#### Task statement:
Could you copy, exactly as written, every line from the first line of the records through the one containing "Shelter & Evacuation (642, 1128)"?

#### The records:

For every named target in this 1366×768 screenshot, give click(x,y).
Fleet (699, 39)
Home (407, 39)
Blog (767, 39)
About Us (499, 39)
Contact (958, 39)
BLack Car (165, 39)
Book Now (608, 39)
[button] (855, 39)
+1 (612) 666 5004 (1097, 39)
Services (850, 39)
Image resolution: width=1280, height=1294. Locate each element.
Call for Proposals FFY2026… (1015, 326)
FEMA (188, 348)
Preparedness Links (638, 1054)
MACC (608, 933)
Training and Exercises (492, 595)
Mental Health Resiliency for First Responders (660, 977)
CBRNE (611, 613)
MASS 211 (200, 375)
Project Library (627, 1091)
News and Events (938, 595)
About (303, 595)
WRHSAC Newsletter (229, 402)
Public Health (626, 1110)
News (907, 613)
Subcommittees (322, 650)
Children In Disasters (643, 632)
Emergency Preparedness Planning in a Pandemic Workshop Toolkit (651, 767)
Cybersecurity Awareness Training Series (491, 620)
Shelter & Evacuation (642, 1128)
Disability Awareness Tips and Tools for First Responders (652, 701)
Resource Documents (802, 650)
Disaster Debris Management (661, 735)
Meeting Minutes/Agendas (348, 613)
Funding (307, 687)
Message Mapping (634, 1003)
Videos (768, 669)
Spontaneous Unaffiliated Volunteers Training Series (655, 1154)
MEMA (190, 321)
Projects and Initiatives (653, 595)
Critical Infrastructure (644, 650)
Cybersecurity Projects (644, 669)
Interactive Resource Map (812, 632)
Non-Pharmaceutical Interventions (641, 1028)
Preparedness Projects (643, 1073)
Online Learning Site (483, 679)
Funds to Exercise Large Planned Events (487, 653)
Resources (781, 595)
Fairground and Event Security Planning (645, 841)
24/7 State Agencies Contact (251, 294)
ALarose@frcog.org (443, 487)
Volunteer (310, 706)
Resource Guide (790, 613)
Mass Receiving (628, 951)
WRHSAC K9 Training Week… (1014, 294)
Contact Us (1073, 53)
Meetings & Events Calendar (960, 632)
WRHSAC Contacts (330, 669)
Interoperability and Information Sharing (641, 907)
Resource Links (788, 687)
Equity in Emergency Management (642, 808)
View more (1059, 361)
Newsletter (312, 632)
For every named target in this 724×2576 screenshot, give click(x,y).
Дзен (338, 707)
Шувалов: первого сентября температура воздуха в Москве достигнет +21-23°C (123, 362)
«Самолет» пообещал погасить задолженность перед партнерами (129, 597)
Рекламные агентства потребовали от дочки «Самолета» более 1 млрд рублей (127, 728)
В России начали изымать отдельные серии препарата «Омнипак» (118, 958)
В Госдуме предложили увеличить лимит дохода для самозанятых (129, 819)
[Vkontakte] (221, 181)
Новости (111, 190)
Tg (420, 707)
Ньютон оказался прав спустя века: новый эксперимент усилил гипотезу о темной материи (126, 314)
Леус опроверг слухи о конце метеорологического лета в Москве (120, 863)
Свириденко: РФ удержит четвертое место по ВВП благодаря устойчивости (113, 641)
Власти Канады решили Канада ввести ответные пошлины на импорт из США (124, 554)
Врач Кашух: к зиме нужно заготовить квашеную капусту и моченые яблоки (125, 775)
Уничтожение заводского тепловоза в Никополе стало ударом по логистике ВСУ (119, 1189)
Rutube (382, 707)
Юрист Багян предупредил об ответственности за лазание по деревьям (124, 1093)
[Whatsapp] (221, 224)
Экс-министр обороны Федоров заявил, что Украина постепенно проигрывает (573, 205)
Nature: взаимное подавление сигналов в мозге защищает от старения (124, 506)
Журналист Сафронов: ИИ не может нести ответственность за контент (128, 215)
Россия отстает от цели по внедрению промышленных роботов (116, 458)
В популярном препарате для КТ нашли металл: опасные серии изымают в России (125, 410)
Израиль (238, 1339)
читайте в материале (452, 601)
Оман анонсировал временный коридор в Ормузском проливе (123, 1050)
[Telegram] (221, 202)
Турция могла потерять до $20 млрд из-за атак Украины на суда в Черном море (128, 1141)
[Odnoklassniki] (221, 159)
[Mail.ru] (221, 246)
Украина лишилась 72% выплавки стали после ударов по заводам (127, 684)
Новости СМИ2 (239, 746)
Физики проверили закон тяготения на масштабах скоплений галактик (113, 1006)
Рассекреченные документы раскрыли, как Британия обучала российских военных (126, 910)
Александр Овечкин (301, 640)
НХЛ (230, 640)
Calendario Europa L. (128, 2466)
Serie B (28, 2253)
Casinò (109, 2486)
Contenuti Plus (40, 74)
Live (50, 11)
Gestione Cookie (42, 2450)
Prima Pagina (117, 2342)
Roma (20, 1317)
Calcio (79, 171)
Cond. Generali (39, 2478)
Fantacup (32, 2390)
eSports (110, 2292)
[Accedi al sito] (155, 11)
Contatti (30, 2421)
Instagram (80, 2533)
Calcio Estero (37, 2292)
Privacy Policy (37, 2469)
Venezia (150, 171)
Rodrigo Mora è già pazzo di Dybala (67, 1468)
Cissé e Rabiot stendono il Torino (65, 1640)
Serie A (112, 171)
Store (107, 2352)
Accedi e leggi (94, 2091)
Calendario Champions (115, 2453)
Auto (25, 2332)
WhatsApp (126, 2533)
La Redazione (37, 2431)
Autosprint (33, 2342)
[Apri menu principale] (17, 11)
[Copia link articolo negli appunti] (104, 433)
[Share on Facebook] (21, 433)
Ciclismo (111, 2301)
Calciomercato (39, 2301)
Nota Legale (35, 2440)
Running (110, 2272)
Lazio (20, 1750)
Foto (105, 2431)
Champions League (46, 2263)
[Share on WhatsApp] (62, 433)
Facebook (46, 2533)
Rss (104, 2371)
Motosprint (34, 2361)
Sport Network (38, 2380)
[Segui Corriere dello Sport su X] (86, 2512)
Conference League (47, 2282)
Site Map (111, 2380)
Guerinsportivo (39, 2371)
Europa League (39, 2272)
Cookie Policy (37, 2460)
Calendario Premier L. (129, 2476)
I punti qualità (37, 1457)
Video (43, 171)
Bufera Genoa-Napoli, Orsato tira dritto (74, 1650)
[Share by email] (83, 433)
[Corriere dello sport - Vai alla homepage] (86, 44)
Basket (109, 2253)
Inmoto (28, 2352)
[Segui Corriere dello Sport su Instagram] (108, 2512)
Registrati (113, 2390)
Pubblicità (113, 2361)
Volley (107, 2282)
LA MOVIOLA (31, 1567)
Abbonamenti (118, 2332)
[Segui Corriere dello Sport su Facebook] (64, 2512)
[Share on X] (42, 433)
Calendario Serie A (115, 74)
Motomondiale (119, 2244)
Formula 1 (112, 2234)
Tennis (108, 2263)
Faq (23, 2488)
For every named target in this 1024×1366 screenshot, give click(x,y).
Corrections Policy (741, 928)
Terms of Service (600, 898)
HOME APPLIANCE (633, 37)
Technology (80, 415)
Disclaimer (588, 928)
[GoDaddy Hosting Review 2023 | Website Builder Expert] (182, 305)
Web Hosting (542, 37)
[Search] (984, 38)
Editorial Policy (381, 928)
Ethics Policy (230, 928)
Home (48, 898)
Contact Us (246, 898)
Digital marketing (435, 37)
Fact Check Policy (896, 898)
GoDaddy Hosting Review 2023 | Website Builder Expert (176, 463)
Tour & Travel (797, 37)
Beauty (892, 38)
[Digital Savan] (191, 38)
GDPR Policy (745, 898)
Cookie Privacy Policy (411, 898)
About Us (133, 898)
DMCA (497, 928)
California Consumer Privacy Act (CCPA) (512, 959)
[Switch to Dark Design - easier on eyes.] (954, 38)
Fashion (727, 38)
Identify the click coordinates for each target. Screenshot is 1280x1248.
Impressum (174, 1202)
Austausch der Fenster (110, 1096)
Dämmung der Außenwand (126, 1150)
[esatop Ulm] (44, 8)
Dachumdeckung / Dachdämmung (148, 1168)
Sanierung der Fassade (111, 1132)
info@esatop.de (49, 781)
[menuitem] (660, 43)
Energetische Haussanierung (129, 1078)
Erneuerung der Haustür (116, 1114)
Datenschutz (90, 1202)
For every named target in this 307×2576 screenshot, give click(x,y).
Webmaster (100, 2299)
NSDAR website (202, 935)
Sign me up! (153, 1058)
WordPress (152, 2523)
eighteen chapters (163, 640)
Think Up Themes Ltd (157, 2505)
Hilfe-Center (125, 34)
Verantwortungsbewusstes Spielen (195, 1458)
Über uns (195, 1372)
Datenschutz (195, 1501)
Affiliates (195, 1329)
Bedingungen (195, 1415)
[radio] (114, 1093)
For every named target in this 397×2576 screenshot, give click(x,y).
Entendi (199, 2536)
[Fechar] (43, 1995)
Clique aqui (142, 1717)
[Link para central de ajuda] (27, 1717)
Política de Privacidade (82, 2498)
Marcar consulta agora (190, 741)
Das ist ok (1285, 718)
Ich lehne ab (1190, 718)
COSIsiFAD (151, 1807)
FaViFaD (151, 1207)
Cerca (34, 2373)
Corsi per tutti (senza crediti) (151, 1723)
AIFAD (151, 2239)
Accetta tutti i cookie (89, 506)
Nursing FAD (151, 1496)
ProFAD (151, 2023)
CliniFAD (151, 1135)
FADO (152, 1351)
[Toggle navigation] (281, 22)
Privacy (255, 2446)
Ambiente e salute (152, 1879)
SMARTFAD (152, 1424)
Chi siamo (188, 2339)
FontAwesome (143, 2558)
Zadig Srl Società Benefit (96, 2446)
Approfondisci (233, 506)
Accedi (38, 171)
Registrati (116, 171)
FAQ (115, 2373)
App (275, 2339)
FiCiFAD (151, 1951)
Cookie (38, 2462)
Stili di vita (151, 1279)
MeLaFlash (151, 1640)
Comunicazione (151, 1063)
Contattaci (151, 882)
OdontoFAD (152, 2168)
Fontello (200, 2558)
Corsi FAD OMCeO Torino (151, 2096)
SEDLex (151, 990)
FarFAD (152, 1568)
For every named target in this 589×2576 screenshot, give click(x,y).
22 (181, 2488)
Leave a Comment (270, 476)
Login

#### Solution to the exercise:
For every named target in this 1366×768 screenshot, give click(x,y).
Fleet (699, 39)
Home (407, 39)
Blog (767, 39)
About Us (499, 39)
Contact (958, 39)
BLack Car (165, 39)
Book Now (608, 39)
[button] (855, 39)
+1 (612) 666 5004 (1097, 39)
Services (850, 39)
Image resolution: width=1280, height=1294. Locate each element.
Call for Proposals FFY2026… (1015, 326)
FEMA (188, 348)
Preparedness Links (638, 1054)
MACC (608, 933)
Training and Exercises (492, 595)
Mental Health Resiliency for First Responders (660, 977)
CBRNE (611, 613)
MASS 211 (200, 375)
Project Library (627, 1091)
News and Events (938, 595)
About (303, 595)
WRHSAC Newsletter (229, 402)
Public Health (626, 1110)
News (907, 613)
Subcommittees (322, 650)
Children In Disasters (643, 632)
Emergency Preparedness Planning in a Pandemic Workshop Toolkit (651, 767)
Cybersecurity Awareness Training Series (491, 620)
Shelter & Evacuation (642, 1128)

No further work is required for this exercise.